The evidence does not show a mother who was "present and eager" to provide for the child. To the contrary, the mother failed to attend over half of her visits with the child in the months leading up to termination. The juvenile court noted the "bond between the child and the child's parent is described as appropriate, given the child's medical problems and limited contact with [the] mother." However, the court found that while the mother has the love and desire to provide the child with the appropriate care, "she simply does not have the ability to do so through no fault of her own. The mother's low functioning and inability to demonstrate she can comply with medical appointments and care would, without question, put the child's very survival in clear and present danger."

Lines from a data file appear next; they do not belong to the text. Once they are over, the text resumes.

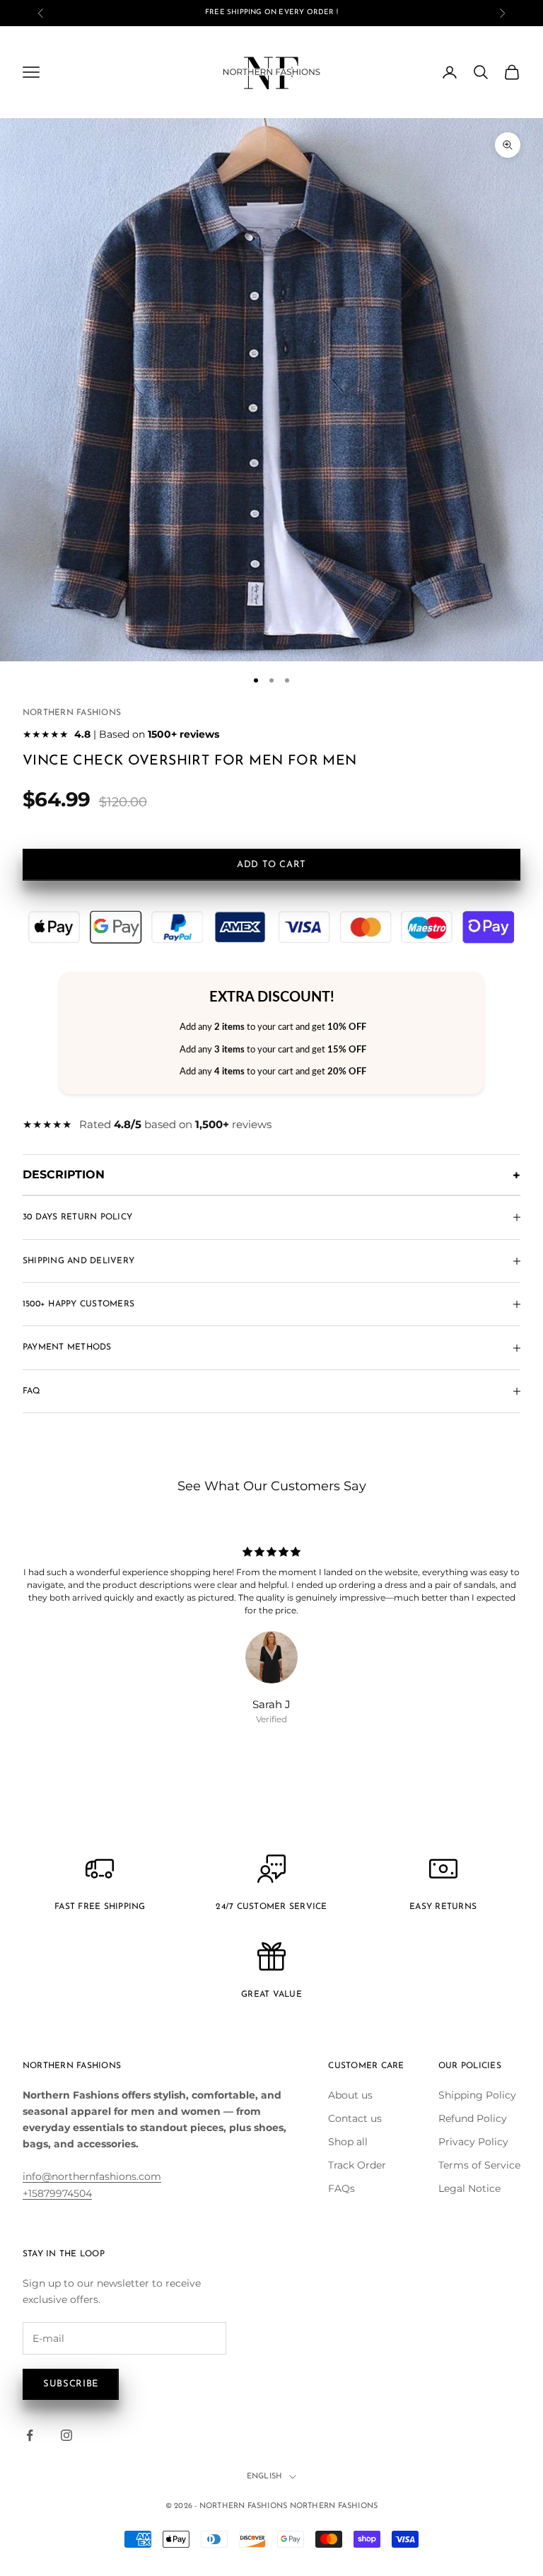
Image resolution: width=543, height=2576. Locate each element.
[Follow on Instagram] (66, 2435)
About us (350, 2095)
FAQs (341, 2188)
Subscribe (70, 2384)
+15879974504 (57, 2193)
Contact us (355, 2118)
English (265, 2477)
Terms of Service (479, 2165)
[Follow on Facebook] (30, 2435)
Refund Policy (472, 2118)
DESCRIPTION (64, 1174)
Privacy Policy (473, 2141)
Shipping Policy (477, 2095)
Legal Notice (469, 2188)
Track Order (357, 2165)
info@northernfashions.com (92, 2176)
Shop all (348, 2141)
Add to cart (271, 864)
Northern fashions (72, 713)
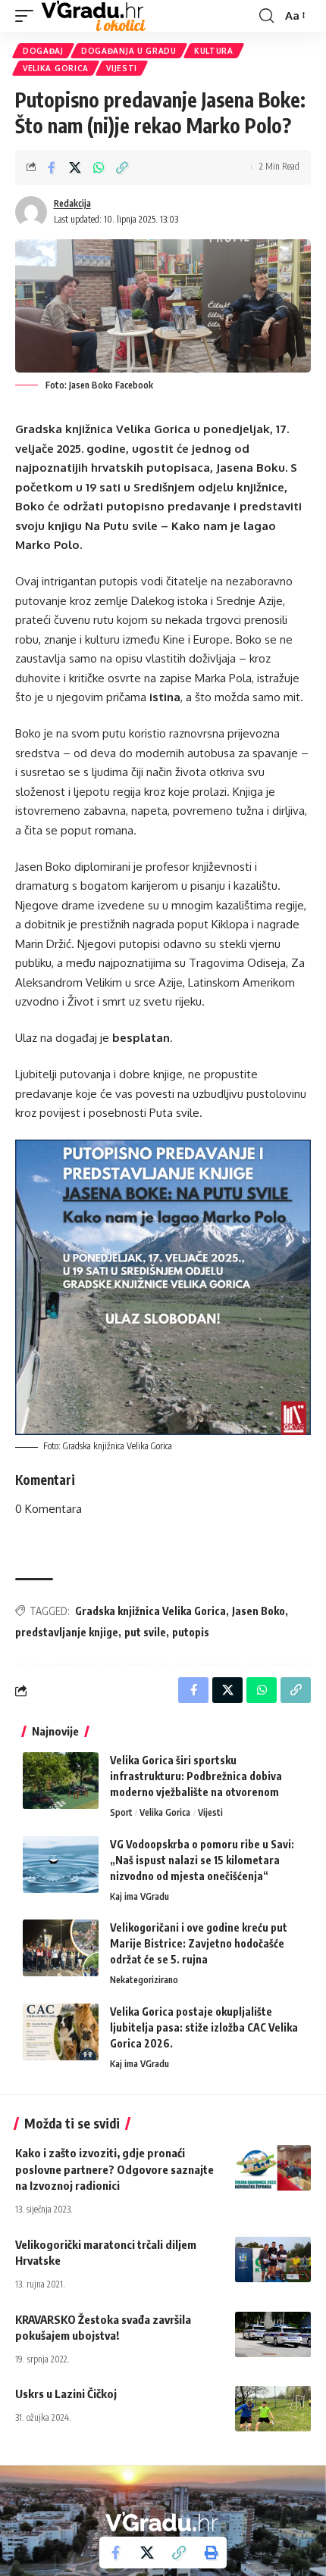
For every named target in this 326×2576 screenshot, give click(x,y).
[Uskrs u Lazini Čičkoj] (273, 2408)
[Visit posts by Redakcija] (31, 212)
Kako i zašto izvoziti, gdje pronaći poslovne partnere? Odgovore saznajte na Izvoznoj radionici (114, 2169)
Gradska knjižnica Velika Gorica (150, 1611)
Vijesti (121, 68)
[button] (28, 16)
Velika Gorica (56, 68)
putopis (190, 1632)
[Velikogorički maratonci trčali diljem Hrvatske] (273, 2259)
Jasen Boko (258, 1611)
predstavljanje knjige (66, 1632)
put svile (145, 1632)
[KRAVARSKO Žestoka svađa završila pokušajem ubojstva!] (273, 2334)
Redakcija (72, 203)
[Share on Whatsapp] (98, 167)
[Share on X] (75, 167)
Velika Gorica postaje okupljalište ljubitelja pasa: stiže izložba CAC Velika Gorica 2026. (204, 2027)
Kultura (214, 50)
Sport (121, 1812)
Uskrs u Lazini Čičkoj (66, 2393)
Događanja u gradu (129, 50)
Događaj (43, 50)
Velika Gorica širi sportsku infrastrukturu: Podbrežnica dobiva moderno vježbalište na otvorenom (196, 1776)
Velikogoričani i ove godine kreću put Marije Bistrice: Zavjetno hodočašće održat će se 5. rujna (198, 1943)
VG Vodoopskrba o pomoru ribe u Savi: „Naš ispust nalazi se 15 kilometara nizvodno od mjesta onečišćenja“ (202, 1860)
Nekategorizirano (144, 1979)
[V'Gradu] (93, 16)
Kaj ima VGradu (139, 1896)
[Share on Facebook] (51, 167)
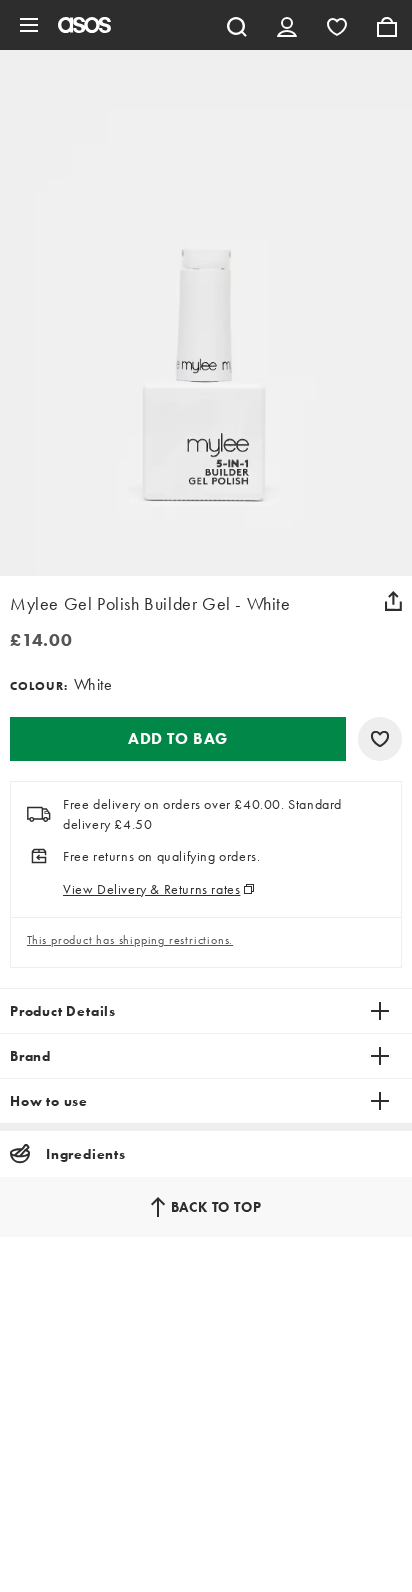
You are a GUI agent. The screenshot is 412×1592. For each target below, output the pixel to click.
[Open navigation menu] (29, 25)
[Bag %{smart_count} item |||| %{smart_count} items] (387, 25)
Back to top (216, 1207)
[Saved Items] (337, 25)
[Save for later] (380, 739)
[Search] (237, 25)
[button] (178, 739)
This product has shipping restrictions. (130, 940)
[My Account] (287, 25)
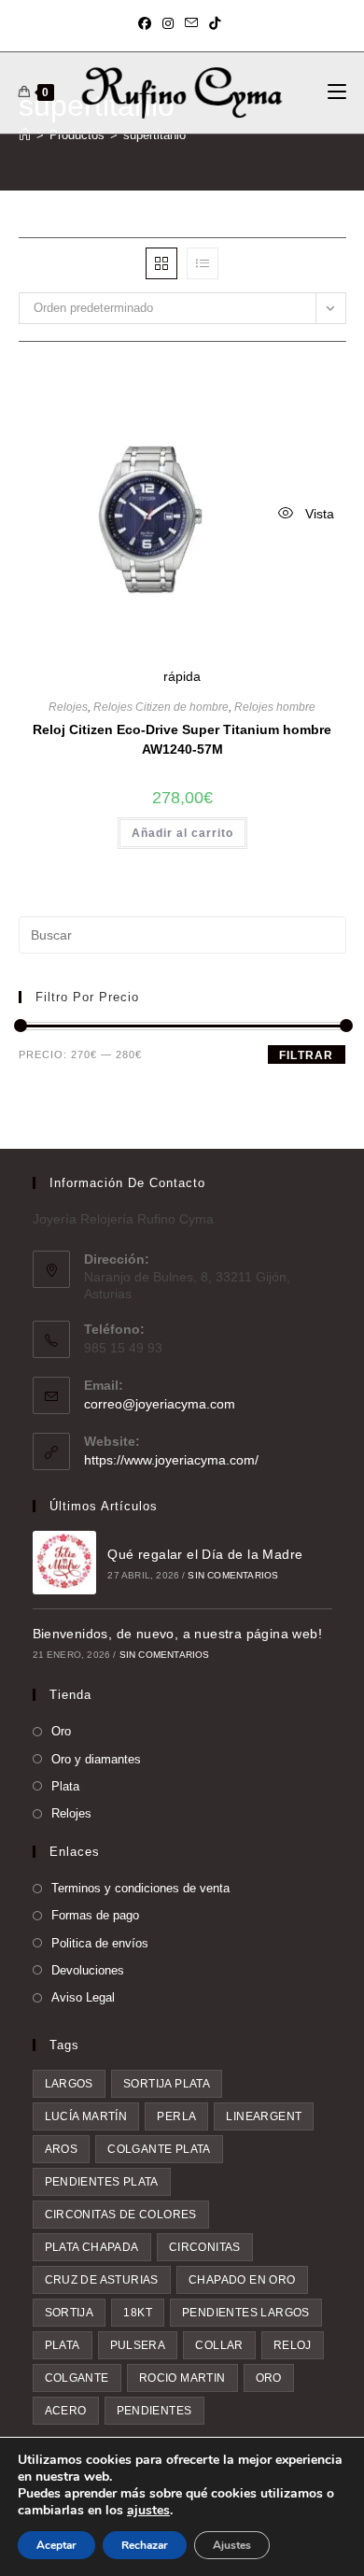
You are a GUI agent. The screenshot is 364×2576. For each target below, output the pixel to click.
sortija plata (166, 2083)
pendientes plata (102, 2181)
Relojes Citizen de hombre (161, 707)
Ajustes (232, 2545)
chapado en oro (242, 2279)
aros (61, 2149)
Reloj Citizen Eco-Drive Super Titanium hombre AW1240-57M (182, 739)
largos (69, 2083)
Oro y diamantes (96, 1759)
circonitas (205, 2247)
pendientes (154, 2410)
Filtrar (306, 1055)
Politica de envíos (99, 1943)
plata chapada (92, 2247)
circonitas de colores (121, 2214)
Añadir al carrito (182, 833)
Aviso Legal (83, 1997)
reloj (292, 2345)
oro (269, 2378)
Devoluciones (87, 1970)
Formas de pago (95, 1915)
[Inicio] (25, 135)
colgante (77, 2378)
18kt (137, 2312)
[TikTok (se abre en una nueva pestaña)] (214, 23)
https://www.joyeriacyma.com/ (171, 1459)
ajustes (148, 2510)
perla (176, 2116)
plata (62, 2345)
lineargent (263, 2116)
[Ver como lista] (202, 263)
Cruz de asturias (102, 2279)
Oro (61, 1731)
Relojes (68, 707)
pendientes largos (246, 2312)
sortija (69, 2312)
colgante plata (159, 2149)
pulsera (138, 2345)
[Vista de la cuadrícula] (161, 263)
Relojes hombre (274, 707)
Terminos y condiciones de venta (140, 1888)
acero (66, 2410)
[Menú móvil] (337, 92)
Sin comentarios (233, 1575)
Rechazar (144, 2545)
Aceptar (56, 2545)
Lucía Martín (86, 2116)
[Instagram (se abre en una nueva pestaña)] (168, 23)
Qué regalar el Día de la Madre (204, 1554)
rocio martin (182, 2378)
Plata (65, 1786)
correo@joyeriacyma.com (159, 1403)
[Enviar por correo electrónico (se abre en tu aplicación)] (191, 23)
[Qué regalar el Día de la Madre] (64, 1562)
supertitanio (154, 135)
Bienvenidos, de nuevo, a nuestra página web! (178, 1633)
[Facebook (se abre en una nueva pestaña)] (147, 23)
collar (219, 2345)
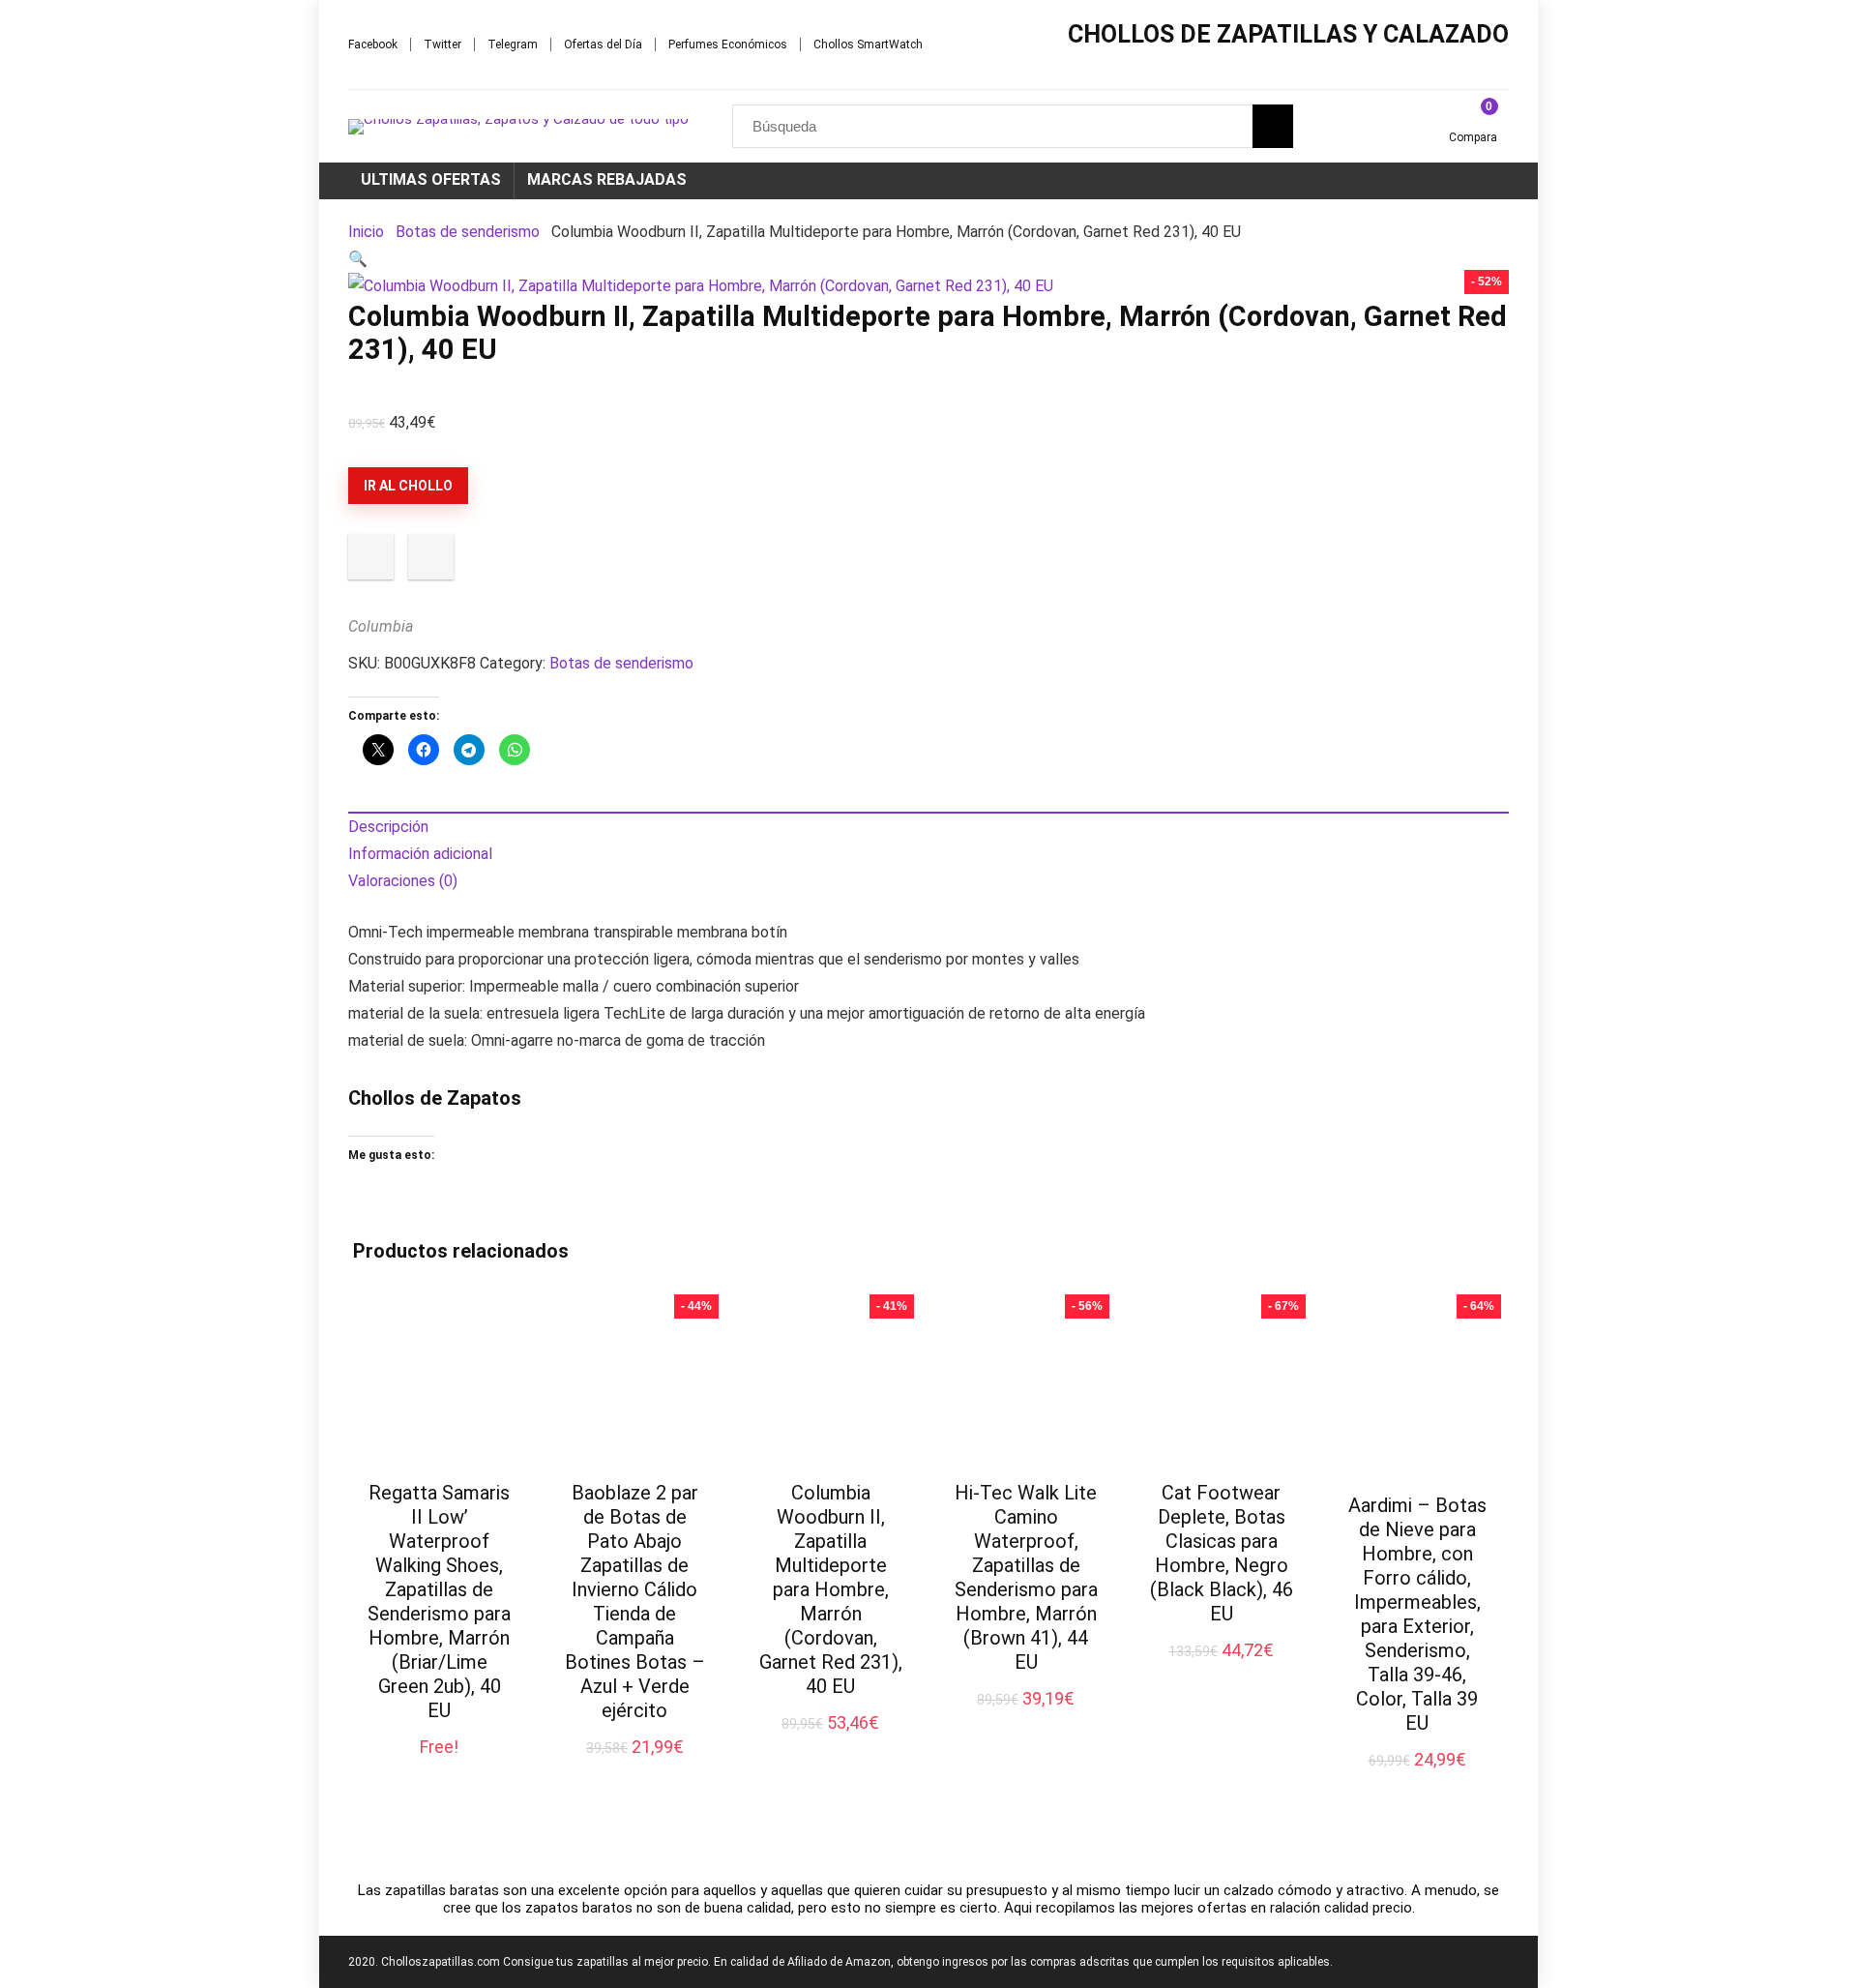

In contrast to the bond the child has with the mother, the court found the bond between the child and the foster parent is "a superior example of how a foster parent bonds with an infant placed in her care to the extent the foster child becomes like the natural child of the foster parent." With regard to her ability to provide care for the child, the juvenile court praised the foster parent, stating she "is and remains the key to this child's survival. It is apparent to this Court that without the current foster parent, the child might not be alive today."

Given the child's special needs and the mother's inability to meet these needs, we find termination is in the child's best interests. Termination will also allow the child to be adopted into a permanent home, something that the foster parent has indicated she would like to give the child. For the foregoing reasons, we affirm the termination of the mother's parental rights.